Thursday 12 January 2012

Criticising Dawkins

Hi Year 12,
I have made some notes on Libby Ahluwalia, which is the reading I gave you to do for this Friday.  Here is what she says on Dawkins and how a critic may respond to his points.

Criticising Dawkins,

Dawkins assumes the universe’s existence as a brute fact.  Can you remember what Hume said when he criticised design arguments?  Can you remember his scales argument?

He uses the example of a pair of scales.  One end we can see has a weight (kilogram maybe) on it.  The other end is out of sight but has something on the end that is much heavier.  We have no idea what is on the other end or by how much more it weighs.  It is hidden from us.  The cause of the world is hidden from us in the same way.  We also do not know if the God who created the world (if he did) is good, clever, stupid etc.  We do not know if he made only one world, if our world is just a practise world or a copy of another god’s world!

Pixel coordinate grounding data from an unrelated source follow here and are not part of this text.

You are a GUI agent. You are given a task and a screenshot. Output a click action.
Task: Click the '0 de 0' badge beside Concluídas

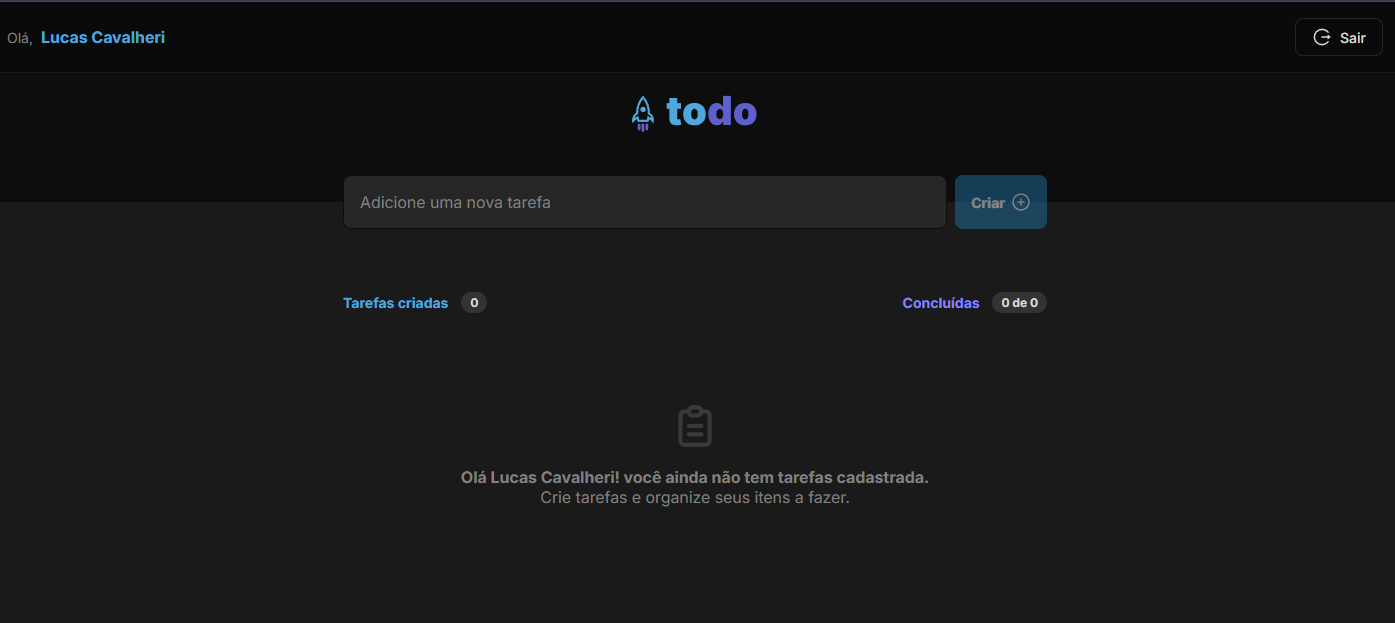click(1019, 302)
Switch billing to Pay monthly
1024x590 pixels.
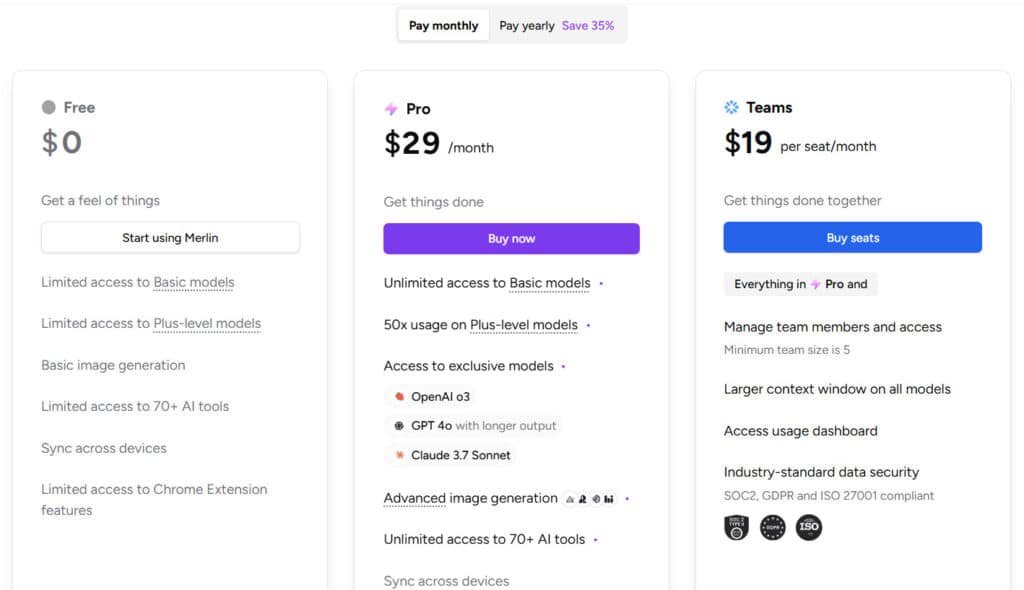pyautogui.click(x=443, y=26)
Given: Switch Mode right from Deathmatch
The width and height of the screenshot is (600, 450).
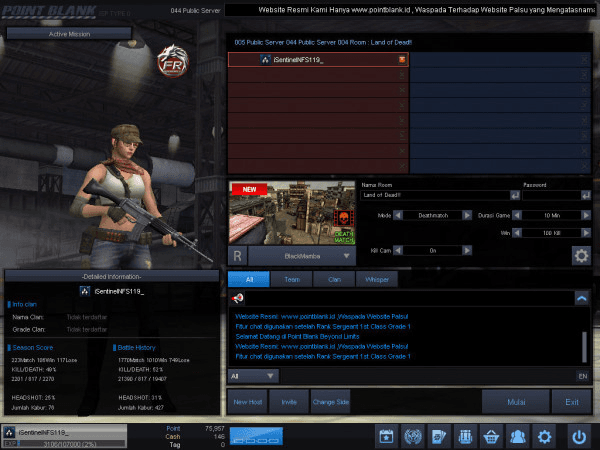Looking at the screenshot, I should 468,215.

Hume also says that there are many possibilities as to why this world is as it is, we just do not know and cannot prove that there is an intelligent designing mind behind it.  Amongst the possibilities are the ideas that there may be more than one god or goddess behind the apparent design of this world, this universe may be a practise run for a more perfect universe elsewhere, it may have been designed by a team of gods who then died or left and there are many other possibilities too.

Likewise one may say that Dawkins is assuming that natural selection and evolution are the reason this world is as it is.  He may be right.  Even if he is right does that mean we can disregard the idea of God?  Isn’t it an assumption to say this means there is no designing intelligence behind the universe?

Dawkins criticises religion for making assumptions about God, for making blind leaps of faith, but isn’t he doing the same thing?  After all no-one has proved God isn’t there.

Dawkins is using an inductive argument (this means his conclusions are only probabilities and not proven).  He has said that science has shown that chance is the cause of the universe, but this is not incontrovertible – randomness cannot be tested – it is impossible to prove it all happened by chance.

Dawkins says scientific theories can be tested, he says “Airplanes built by scientific principles work”.  He says we can’t test religious theories.  But the wats in which life began can’t be tested, we have to guess through inductive reasoning.  Evidence may be found to support our ideas, but it cannot do any more than show probability.

Dawkins wants to object to religion on the grounds that it put limitations onto science.  But equally his he should not allow science to dictate the usefulness of religion.

Lastly Dawkins is criticising Paley’s point of view and which is over 200 years old.  If Christians got together and began criticising scientific approaches from 200 years ago, they would easily find fault with them too.